The task:
Write out each record below exactly, but not the pictures.
○ ○ ○ ○ ○ ○ ○
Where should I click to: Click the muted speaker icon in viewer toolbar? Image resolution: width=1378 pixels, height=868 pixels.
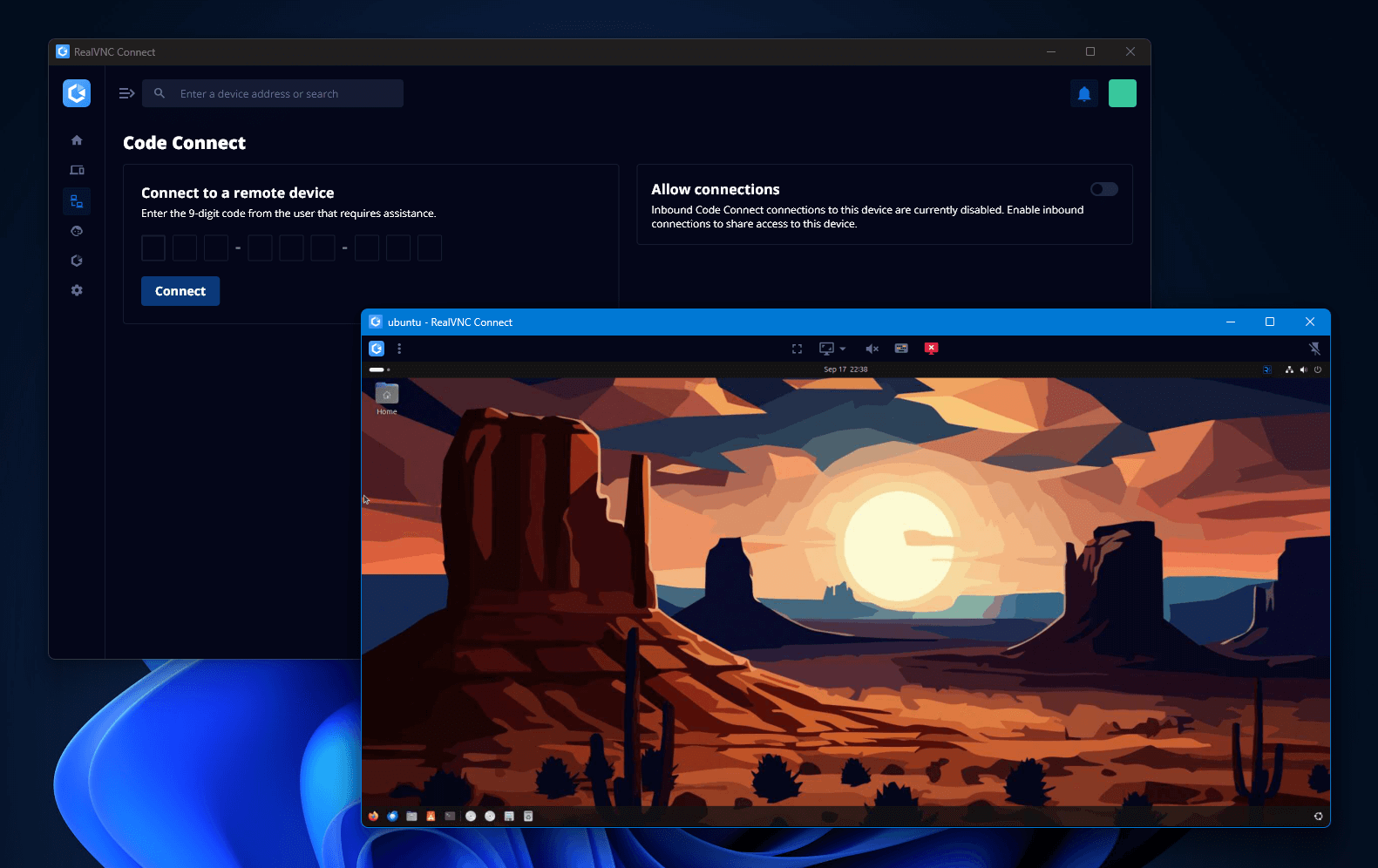point(872,349)
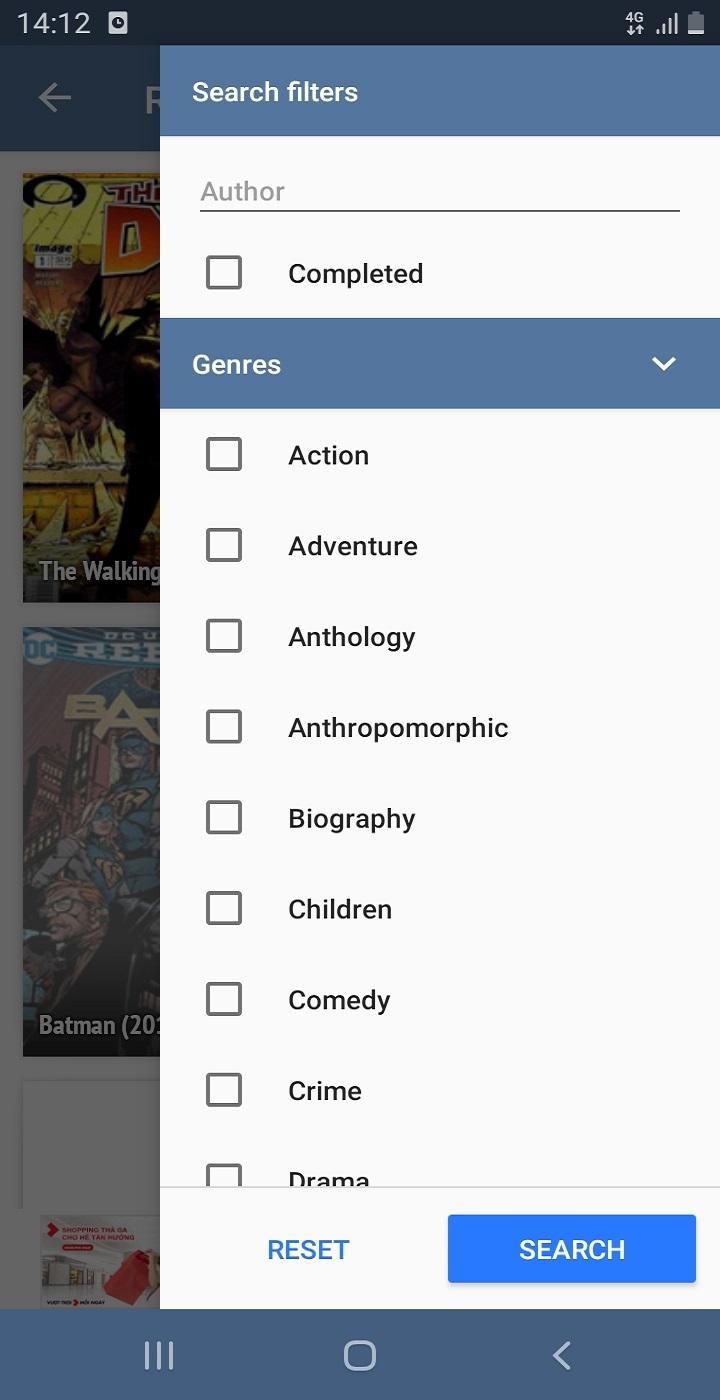The width and height of the screenshot is (720, 1400).
Task: Select the Anthology genre checkbox
Action: (x=224, y=637)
○ ○ ○ ○ ○ ○ ○
Answer space:
Where should I click to: Click the muted speaker icon in viewer toolbar? Image resolution: width=1378 pixels, height=868 pixels.
point(872,349)
The width and height of the screenshot is (720, 1400).
Task: Select the Anthology genre checkbox
Action: (x=224, y=637)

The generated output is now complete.